She plants her hands on her hips and gives me her “you’re lying” look. “You were not.”
I stare back at her trying to win this little detour in conversation, but I know it’s pointless. “Seriously, how is he not bored out of his brain still doing the same job for all these decades?”
“Seriously, why are you focussing on that rather than the fact he wants me to wear leather, strap on a collar, and submit to whatever he tells me to do?”
I almost choke on my own tongue. “Jesus, are you going to?” Not that I’m against a little BDSM if that’s what people are into, but my mother? I can’t even imagine it. She’d likely smack him away if he tried to dominate her.
Her eyes widen. “Darling, I like a strong man, but if I ever tell you I have a safe word, have me committed.”
“You have a safe word?” Winter says to Mum as he enters the kitchen and catches the end of our conversation. He appears as perplexed with the idea as I was.
“God, no,” Mum says. “But the guy I’ve been dating wants me to.”
“You gonna keep seeing him?” Winter asks.
“Not if I can help it,” Mum says.
I slide my hand around his waist when he comes to me, and take hold of his face with my other hand so I can pull him down for a kiss. “Merry Christmas,” I murmur once I end the kiss. “How was your run?” He’s been gone for a good hour and is sweaty as hell, but I don’t care.
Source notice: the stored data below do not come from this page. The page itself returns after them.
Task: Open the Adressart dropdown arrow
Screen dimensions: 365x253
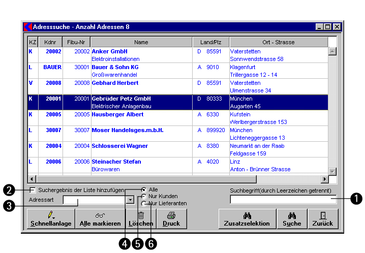Action: (x=130, y=200)
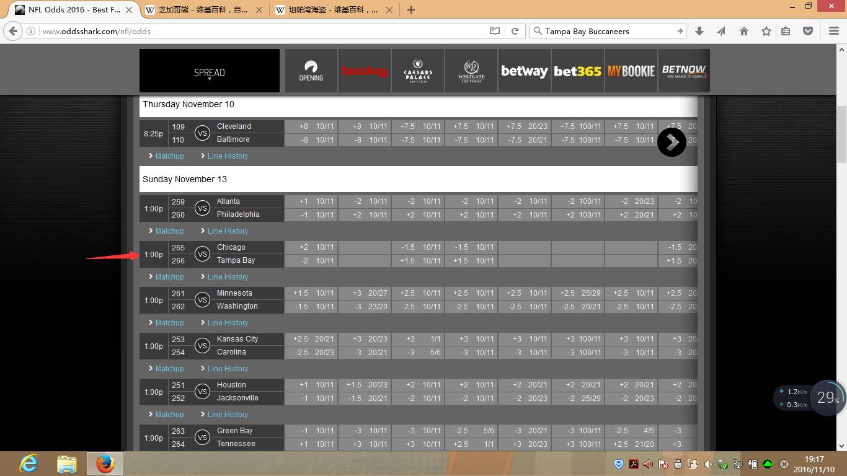Open Firefox from the Windows taskbar
The image size is (847, 476).
point(105,463)
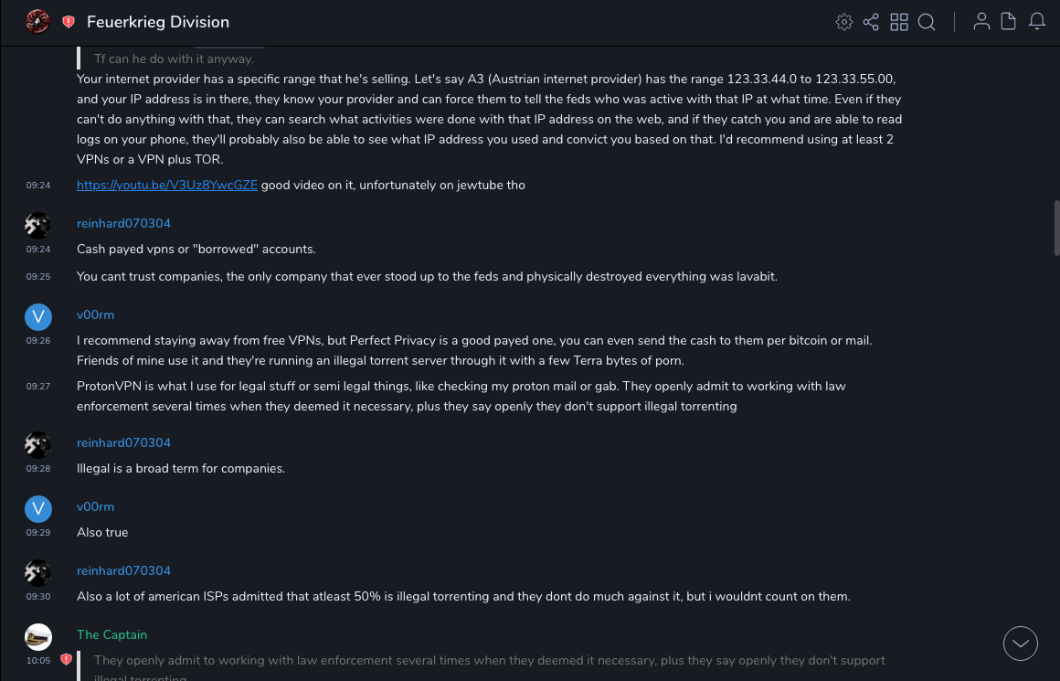This screenshot has height=681, width=1060.
Task: Click the Feuerkrieg Division channel title
Action: (158, 22)
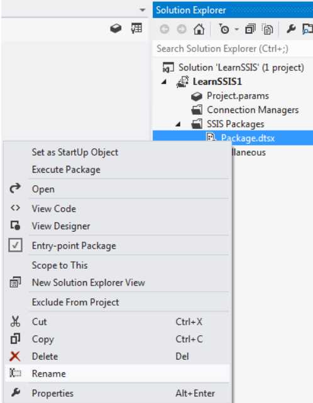313x403 pixels.
Task: Click the variables grid icon near top
Action: (x=136, y=28)
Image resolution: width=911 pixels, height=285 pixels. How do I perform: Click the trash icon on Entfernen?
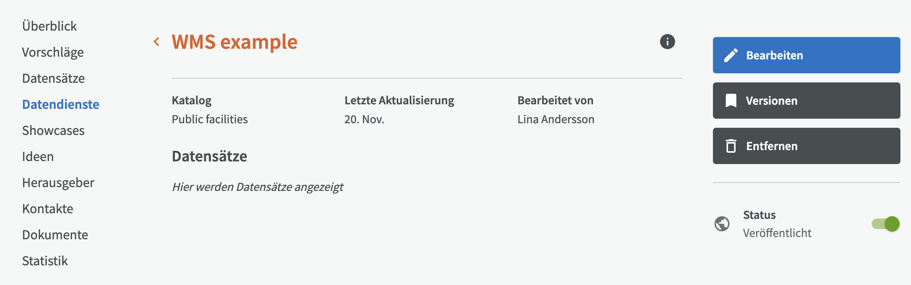pos(731,146)
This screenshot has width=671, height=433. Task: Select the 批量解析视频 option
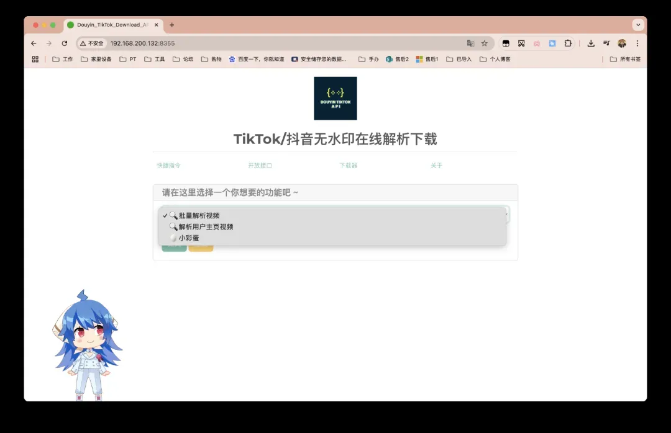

I’ll take him any way I can get him. Especially since I’ve been in Sydney for the last week before he joined me late yesterday afternoon.
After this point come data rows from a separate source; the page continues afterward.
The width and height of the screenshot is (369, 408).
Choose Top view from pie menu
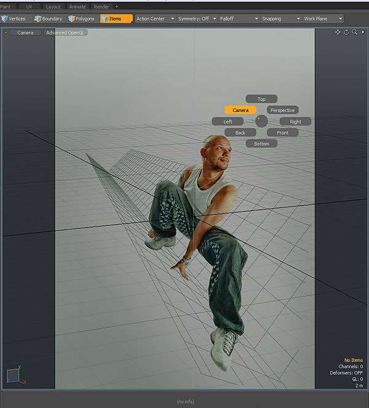261,99
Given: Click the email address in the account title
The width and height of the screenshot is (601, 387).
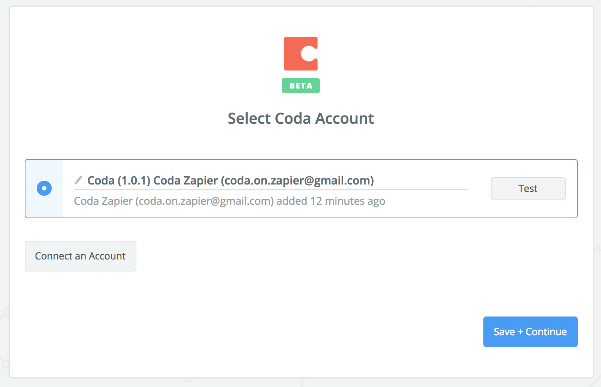Looking at the screenshot, I should pos(298,181).
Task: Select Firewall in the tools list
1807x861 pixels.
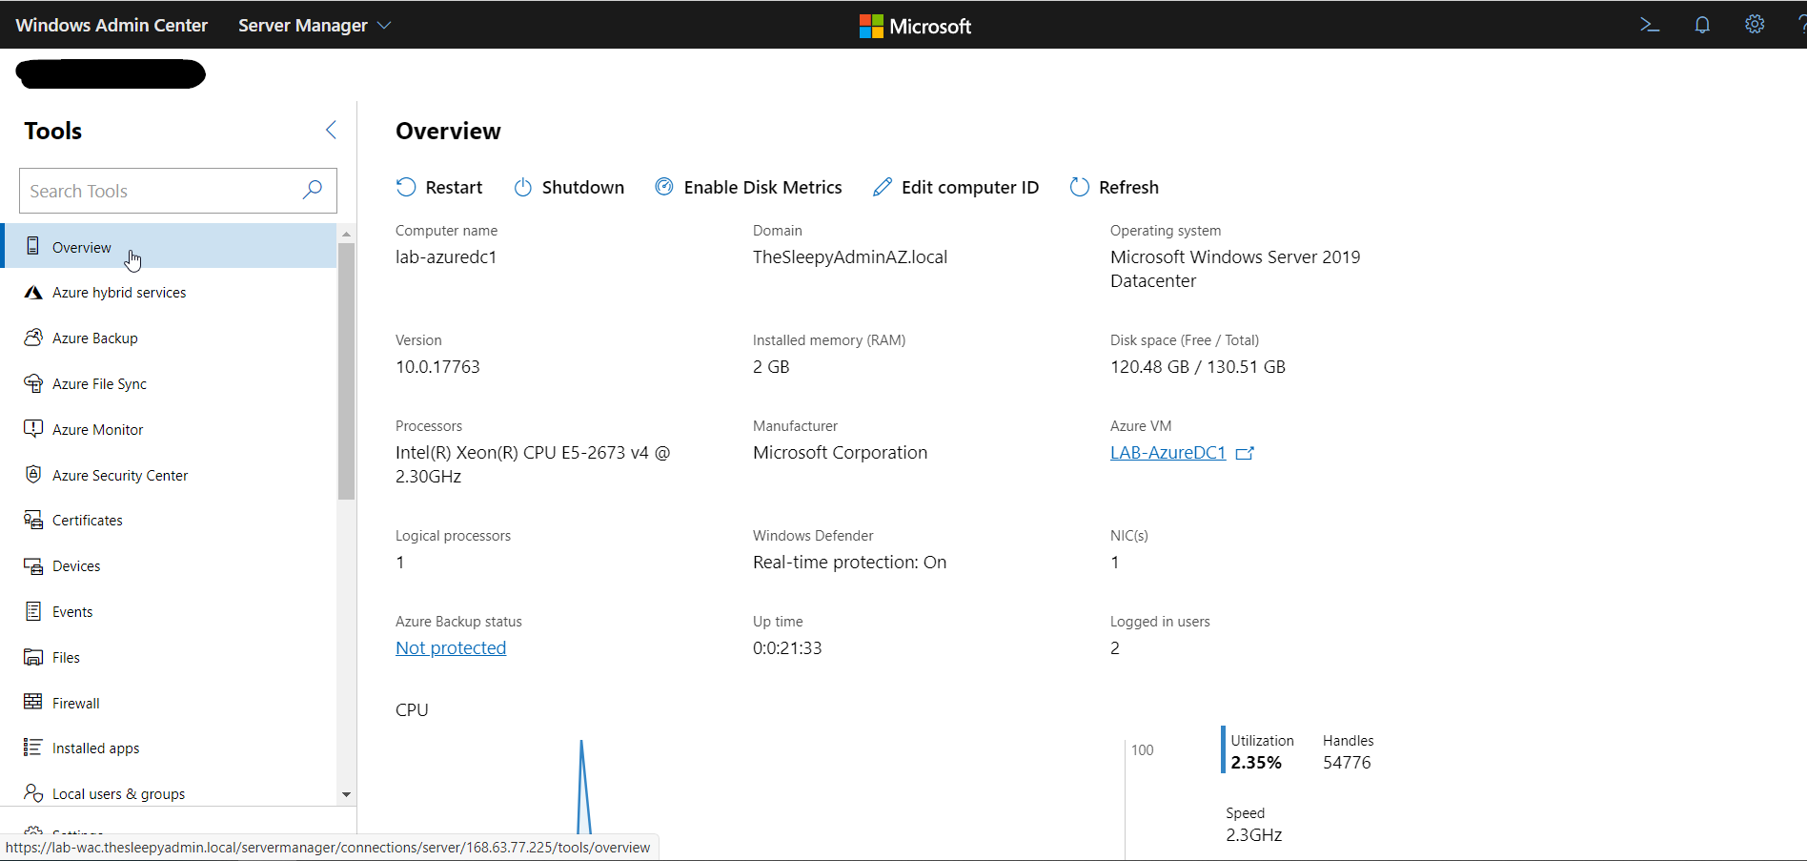Action: [x=75, y=703]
He brushes his lips over mine again, whispering, “Fuck, you taste good.” Then, pulling away, he says, “The run was good, but it’s hot out there. I’m gonna go take a shower.”
“Winter,” Mum says as he grabs the cold water out of the fridge. “I know you said you’re leaving tomorrow, but I’m missing my son-in-law. I’ve hardly seen you this year. Are you sure you can’t stay another few days?”
I make eyes at my mother. We’ve discussed this and I’ve made it clear to her not to harass him about staying longer.
She makes eyes back at me. Of course she does; she thinks she can get away with anything when it comes to Winter. He humours her more than anyone, but she’s about to find out that on this topic, he humours no one.
The light in his eyes disappears. “No, I can’t, Jennifer.”
Mum’s eyes widen a little. Winter never calls her by her full name anymore. “Not even an extra day? You could go home the day after Boxing—”
Winter’s face turns to stone. “I’ve said no and I mean no. This isn’t up for negotiation.” He guzzles his glass of water and exits the kitchen without another word to either of us. I take in the set of his shoulders as he leaves; they’re hard as stone too.
“Goodness,” Mum says, looking like she’s just been fully chastised. “I don’t recognise him this trip. He’s like a whole different man.”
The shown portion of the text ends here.